Em concreto sobre a mais-valia projectos da melhoria da eficiência energética em curso no politécnico, Maria José Fernandes realçou que “o IPCA quer dar o seu contributo para as políticas ambientais”, sendo que “neste momento, 17% da energia consumida diariamente pelo IPCA é proveniente dos painéis solares instalados no Campus”.

Sobre a importância dos fundos comunitários, Raul Fangueiro, considerou que “ao longo das últimas décadas, os fundos europeus têm sido fundamentais para, numa primeira fase o desenvolvimento institucional mas também, de uma forma mais abrangente, a melhoria da nossa qualidade de vida”.
Em relação ao Fibrenamics Green, explicou que o projecto nasceu de uma necessidade de valorização dos resíduos: “Estamos num modelo de transição de uma economia linear com descarte dos produtos no final do ciclo de vida o que traz um impacto ambiental muito forte para um modelo assenta numa ideia de circularidade que, no final do ciclo de vida, os produtos possam ser considerados matérias-primas para serem utilizados noutras cadeias de fornecimento”.

Já Nancy Oliveira disse que “o apoio financeiro da UE está a ser fundamental para desenvolver certos aspectos que nos permitirão chegar com outra estrutura a países terceiros”.
Em concreto sobre o seu projecto referiu que uma percentagem significativa dos seus produtos são sapatos bordados inspirados nos lenços dos namorados do Minho. “Este é um produto que faz parte da marca de promoção territorial ‘Namorar Portugal’ para promover os produtos endógenos, neste caso os lenços dos namorados”, esclareceu.
Finalmente, José Canão reconheceu que “sem o apoio da UE, as empresas teriam muitas dificuldades”.
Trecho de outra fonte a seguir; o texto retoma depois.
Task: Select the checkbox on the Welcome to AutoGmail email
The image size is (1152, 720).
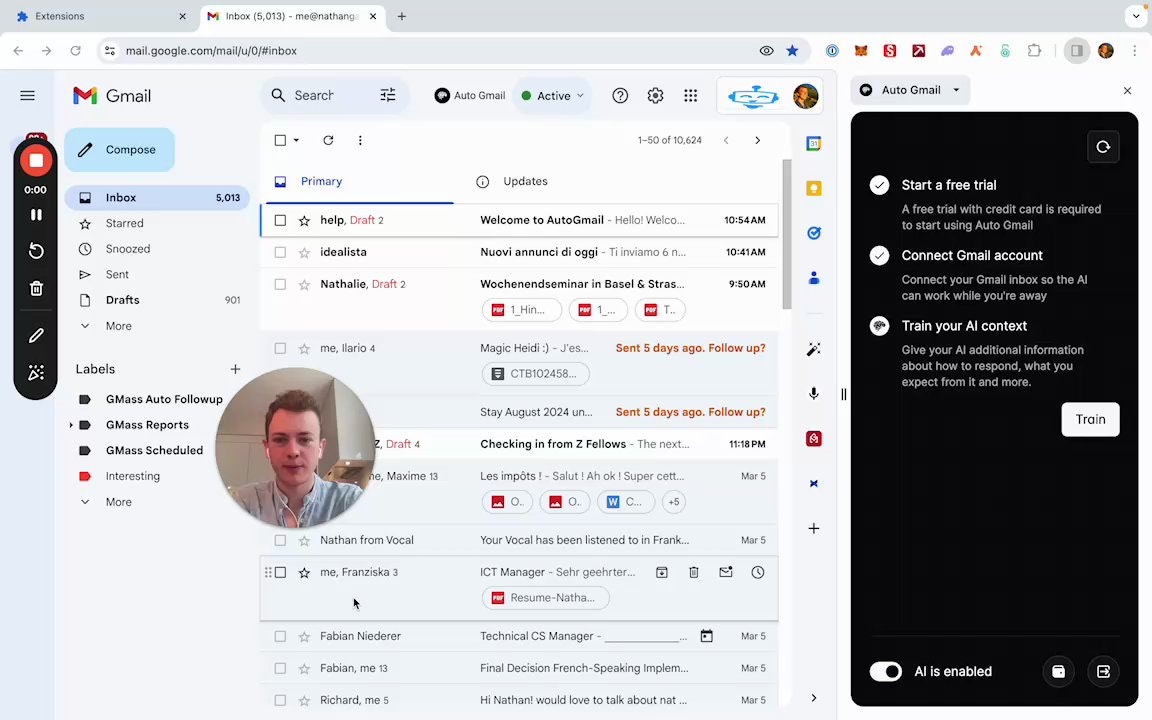Action: (x=280, y=220)
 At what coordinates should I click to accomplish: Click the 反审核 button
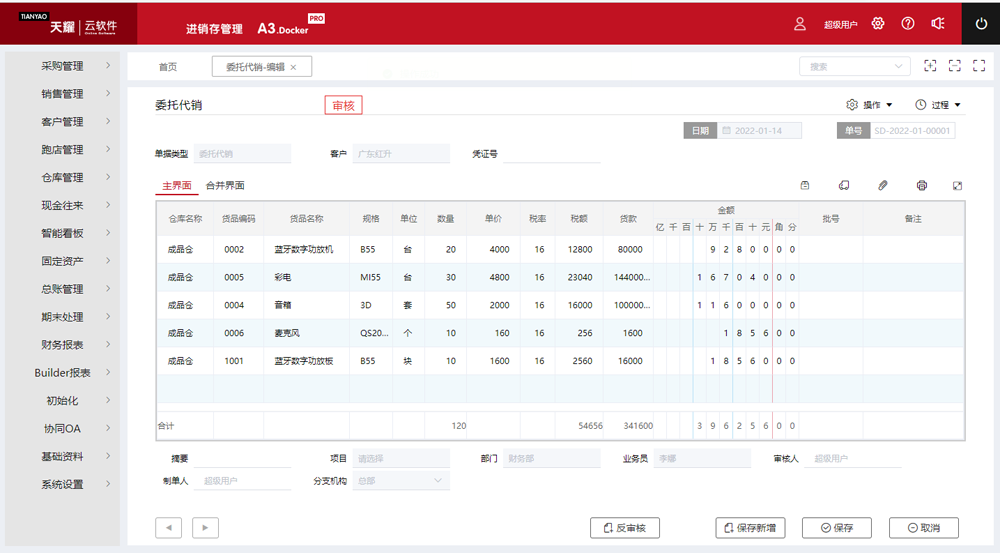tap(625, 528)
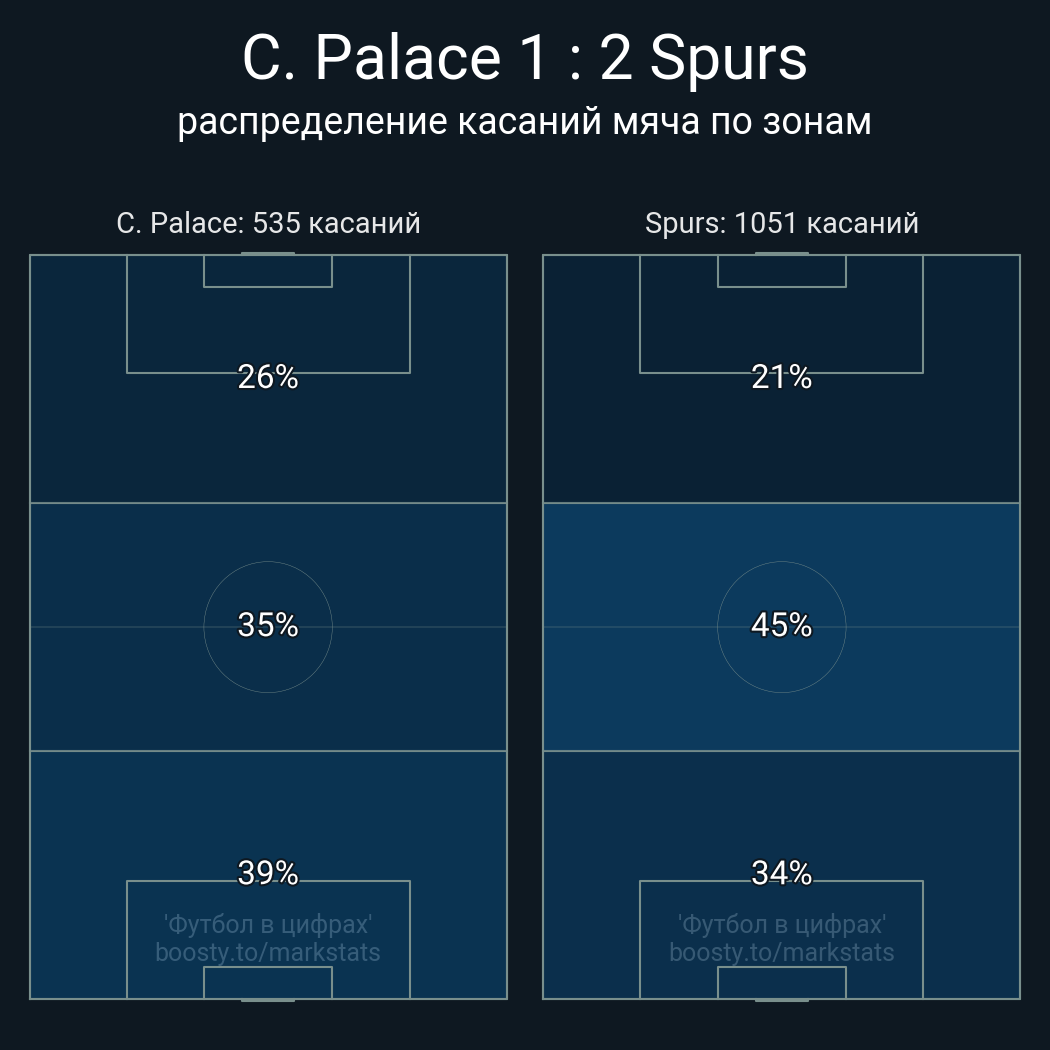Viewport: 1050px width, 1050px height.
Task: Click 'Футбол в цифрах' watermark on Palace pitch
Action: [x=268, y=924]
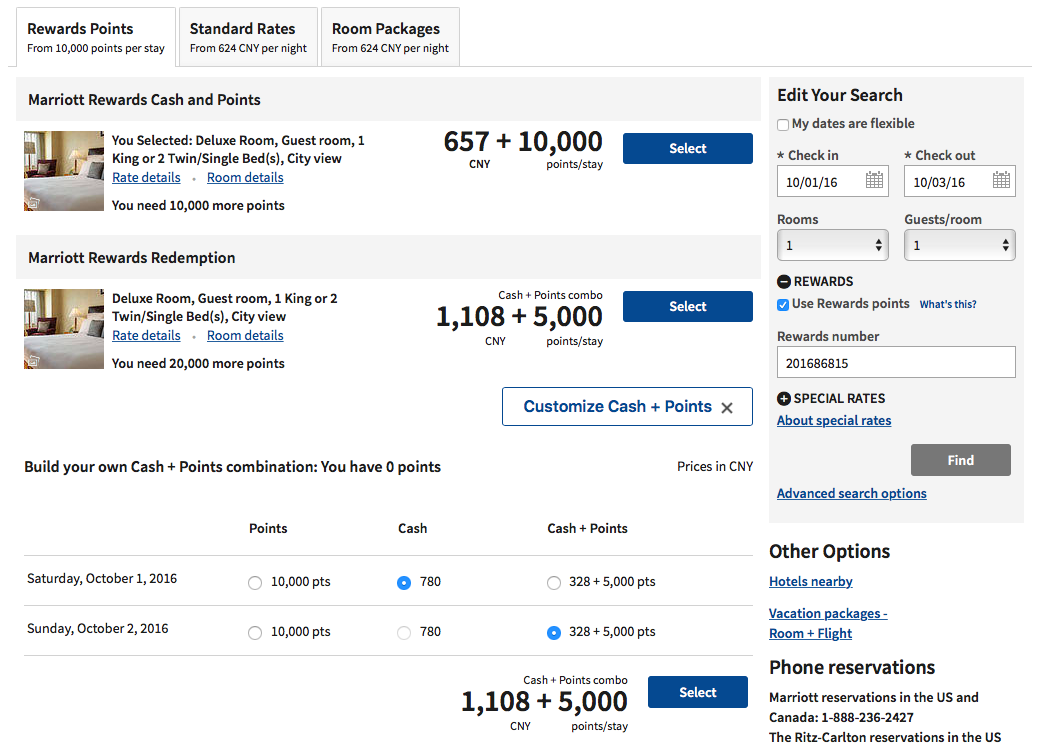This screenshot has width=1042, height=750.
Task: Open the Room Packages tab
Action: click(x=389, y=36)
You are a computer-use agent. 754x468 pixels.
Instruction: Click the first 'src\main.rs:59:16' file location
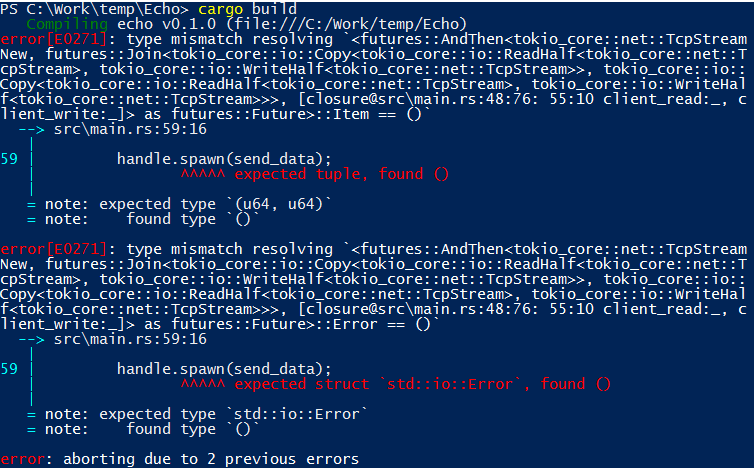(x=130, y=129)
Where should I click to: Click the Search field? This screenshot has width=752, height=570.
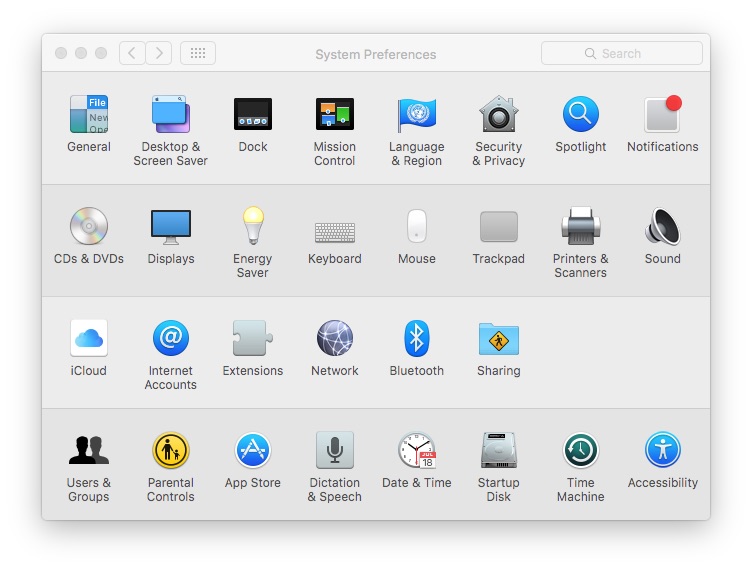622,53
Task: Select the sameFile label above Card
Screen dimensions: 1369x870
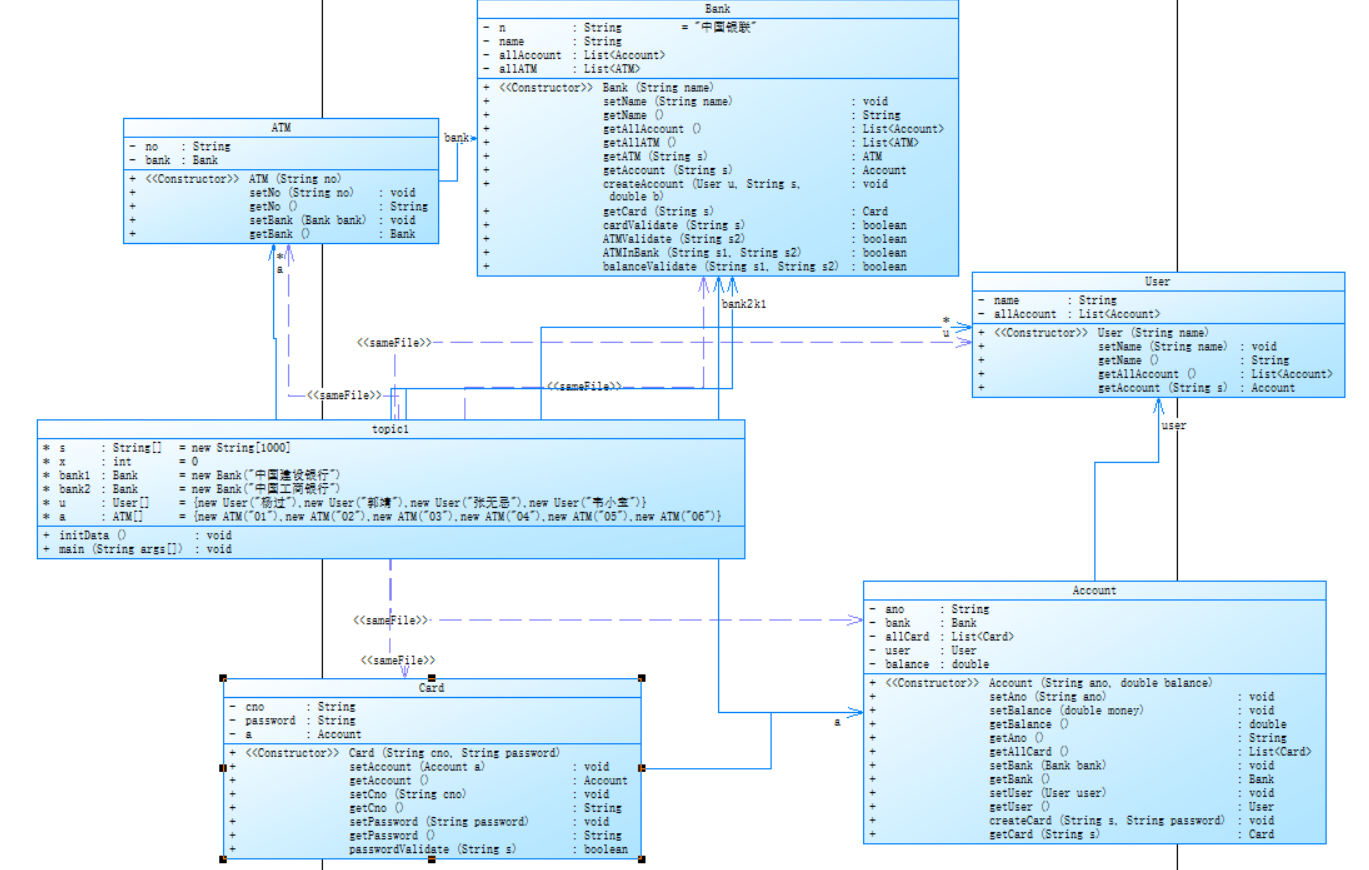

“Se não houvessem os fundos europeus, os desafios seriam muito maiores e como o nosso mercado é pequeno, teríamos dificuldades em alocar dinheiro para desenvolver novos projectos inovadores. (...) Com o apoio financeiro da UE ao crescimento das empresas, estamos também a favorecer o desenvolvimento económico regional através da criação de postos de trabalho e desenvolvimento das dinâmicas locais”, afirmou.
Sobre o seu projecto, ‘Cognita’, explicou que “é um projecto na área do desenvolvimento do software apropriado para empresas para que possam executar trabalhos/módulos de gestão adaptados à realidade da sua empresa”. Este projecto de captação de sensores e dispositivos de dados que permite agregar numa base de dados a informação que será orientada para poder tomar decisões mediante a informação recebida - especificou.